As always when packing, i couldn't resist a few luxuries.

Chris had his pillow, his smoking jacket and p240-277 of the ladieswear section of the 1987 Kays Catalogue.

I packed a hard-back book.

But it was an essential one. Not the travel-friendly edition of Madonna's Erotica, but "Carniverous Nights:On The Trail of The Tasmanian Tiger", a book I can thoroughly recommend as an extremely apt and atmospheric companion to a trekking holiday in Tasmania. (Actually that may also apply to the Madonna book - if anyone can provide a first-hand opinion, please post a comment.) The book is a non-fictional account of a recent trip by two Americans across Tasmania and the creatures they encounter there.

They were actively seeking out the rare and the unusual. I would never have suspected we would find so many of these creatures ourselves.

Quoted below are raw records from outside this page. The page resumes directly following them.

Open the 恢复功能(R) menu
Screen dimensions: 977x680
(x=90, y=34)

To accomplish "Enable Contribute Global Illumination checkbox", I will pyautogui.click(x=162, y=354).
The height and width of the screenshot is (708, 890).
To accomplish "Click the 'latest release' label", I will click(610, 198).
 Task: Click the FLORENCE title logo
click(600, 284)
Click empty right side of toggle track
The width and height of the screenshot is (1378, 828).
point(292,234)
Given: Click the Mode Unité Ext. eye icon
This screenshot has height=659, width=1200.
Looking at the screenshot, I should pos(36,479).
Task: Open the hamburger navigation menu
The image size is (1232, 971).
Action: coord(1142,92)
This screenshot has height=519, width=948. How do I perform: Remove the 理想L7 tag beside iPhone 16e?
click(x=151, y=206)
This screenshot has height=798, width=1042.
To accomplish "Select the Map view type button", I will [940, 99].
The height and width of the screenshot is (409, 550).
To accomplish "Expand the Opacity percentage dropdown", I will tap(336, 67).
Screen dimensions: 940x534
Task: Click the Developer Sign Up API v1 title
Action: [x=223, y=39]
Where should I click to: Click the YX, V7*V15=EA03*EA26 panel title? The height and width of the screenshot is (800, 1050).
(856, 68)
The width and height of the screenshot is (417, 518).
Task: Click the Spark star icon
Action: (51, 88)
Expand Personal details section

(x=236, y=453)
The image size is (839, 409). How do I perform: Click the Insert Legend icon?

It all started 30 minutes into day 1. As the park shuttle bus disappeared back towards civilisation and we lifted our rucksacks for the first time, we had to decide who would lead the expedition and thus be at greatest risk of standing on a snake. Chris pointed out that he had a distinct displeasure of snakes. And that he was concerned at his approaching responsibilities as a provider for a family of three. I thought it was very nice of him to include me in his financial planning as I had only been lodging with him for a few weeks, but on reflection he may have been referring to the fact that Caroline is six months pregnant.

So I took the lead - what could we possibly encounter on the first day? Quite a lot as it happened.

So there we were, less than a mile into the path, I having taken only about 100 photos and Chris having scratched his backside less than 20 times, when we rounded an overgrown corner on the track and - still within site of the car-park - a 6 foot-long Tiger Snake passed across the track, just 18 inches ahead of where I had just put my left foot.

I very nearly literally soiled myself. This rather lessened Chris' relief at having been directly behind me at that moment. The Tiger Snake is not only venomous but known to be deadly. It is timid and will avoid human contact, but will aggressively defened itself if attacked... or trodden on.

Fortunately, the snake shot into the scrub on the other side of the track and I was amazed at how quickly it disappeared. I could have been disappointed not to get a photo of it, but though I didn't know it, there would be plenty more opportunities...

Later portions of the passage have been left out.